Action item: What you should write out is every line from the one containing "You are a GUI" to the end of the data, exactly and with nothing else.

Collected data entries
-----

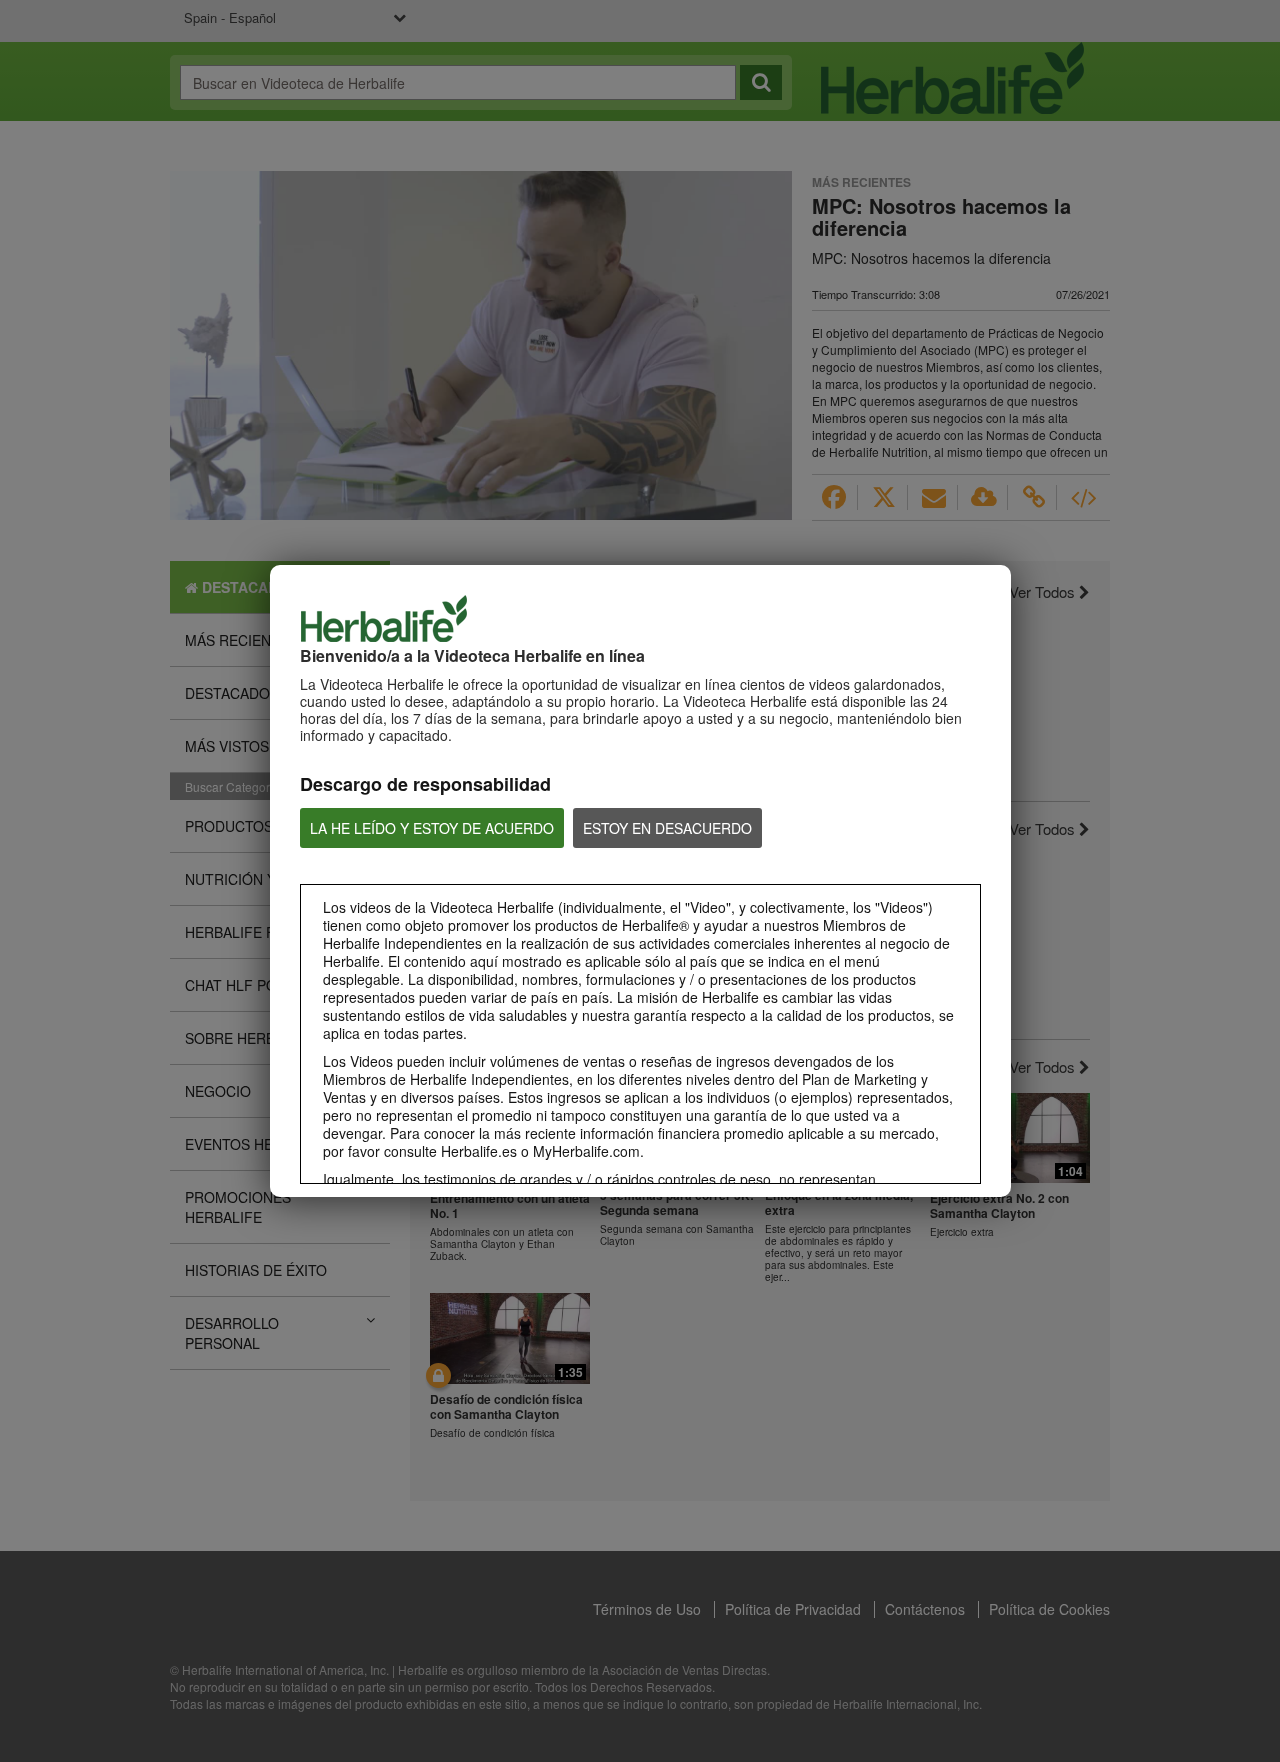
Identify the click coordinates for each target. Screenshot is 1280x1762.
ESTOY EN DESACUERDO (667, 828)
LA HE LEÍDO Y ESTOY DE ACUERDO (432, 828)
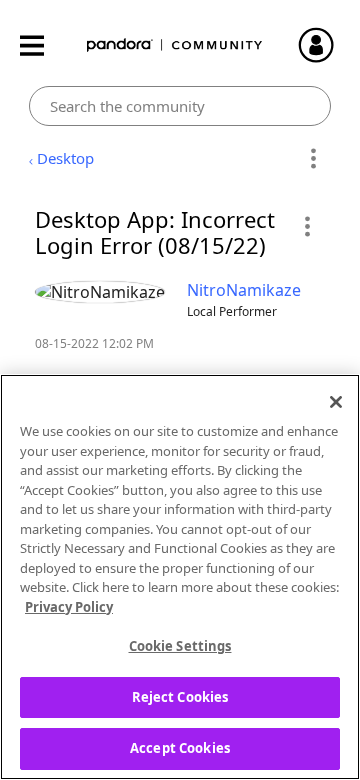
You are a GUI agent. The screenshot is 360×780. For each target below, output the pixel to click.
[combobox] (180, 106)
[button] (306, 226)
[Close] (336, 402)
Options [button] (312, 159)
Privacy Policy (69, 607)
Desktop (65, 158)
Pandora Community (175, 45)
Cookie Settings (180, 646)
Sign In (325, 45)
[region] (180, 577)
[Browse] (42, 45)
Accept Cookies (180, 748)
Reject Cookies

-----

Task answer:
You are a GUI agent. The screenshot is 360×780. For each target below, output the pixel to click.
[combobox] (180, 106)
[button] (306, 226)
[Close] (336, 402)
Options [button] (312, 159)
Privacy Policy (69, 607)
Desktop (65, 158)
Pandora Community (175, 45)
Cookie Settings (180, 646)
Sign In (325, 45)
[region] (180, 577)
[Browse] (42, 45)
Accept Cookies (180, 748)
Reject Cookies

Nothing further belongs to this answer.